US 11,886,298 B2
Using a storage log to generate an incremental backup
Amandeep Gautam, San Jose, CA (US); Anand Arun, San Jose, CA (US); Debasish Garai, Santa Clara, CA (US); Rupesh Bajaj, Dewas (IN); Himanshu Mehra, Mountain View, CA (US); Vairavanathan Emalayan, Vancouver (CA); and Apurv Gupta, Bangalore (IN)
Assigned to Cohesity, Inc., San Jose, CA (US)
Filed by Cohesity, Inc., San Jose, CA (US)
Filed on Mar. 31, 2021, as Appl. No. 17/218,619.
Prior Publication US 2022/0318095 A1, Oct. 6, 2022
Int. Cl.
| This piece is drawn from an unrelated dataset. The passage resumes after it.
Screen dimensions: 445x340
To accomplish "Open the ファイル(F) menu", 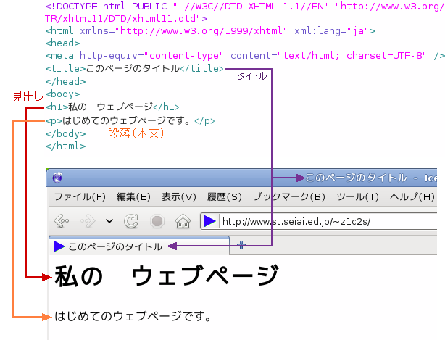I will (79, 197).
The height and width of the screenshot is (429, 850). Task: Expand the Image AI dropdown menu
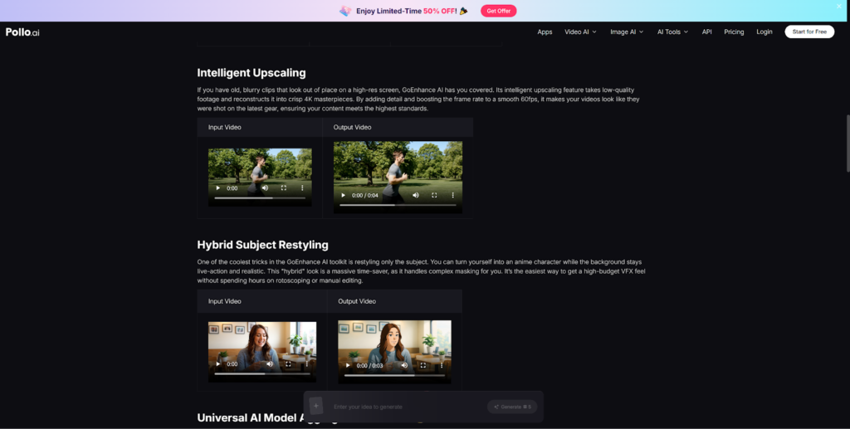[x=626, y=32]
G06F 11/14 (2006.01); G06F 16/11 (2019.01)
CPC G06F 11/1451 (2013.01) [G06F 16/128 (2019.01)] 16 Claims
OG exemplary drawing
 
1. A method, comprising:
receiving an identification of a new primary snapshot created for a primary storage system;
determining a threshold time window based on a capture time associated with the new primary snapshot, wherein:
the capture time is generated using a snapshot service clock;
the threshold time window includes a pre-new primary snapshot marker and a post-new primary snapshot marker;
the pre-new primary snapshot marker corresponds to a first event in a storage log before the capture time;
the pre-new primary snapshot marker is determined based on a storage log clock, wherein the snapshot service clock is different from the storage log clock;
the post-new primary snapshot marker is determined based on the storage log clock; and
the post-new primary snapshot marker corresponds to a second event in the storage log after the capture time;
analyzing entries of the storage log of the primary storage system occurring within the threshold time window to identify any objects of the primary storage system that have changed during the threshold time window; and
identifying changed objects to capture in a new secondary backup stored at a secondary storage system and corresponding to the new primary snapshot, including by comparing metadata of the new primary snapshot and metadata of a previous secondary backup to determine for each of the objects of the primary storage system identified as having changed during the threshold time window whether a change to an object since the previous secondary backup is captured in the new primary snapshot, wherein the identifying of the changed objects comprises:
in response to determining that a timestamp of the snapshot service clock differs from a corresponding timestamp of the storage log clock, traversing a corresponding directory of the new primary snapshot that is associated with a changed object of the changed objects.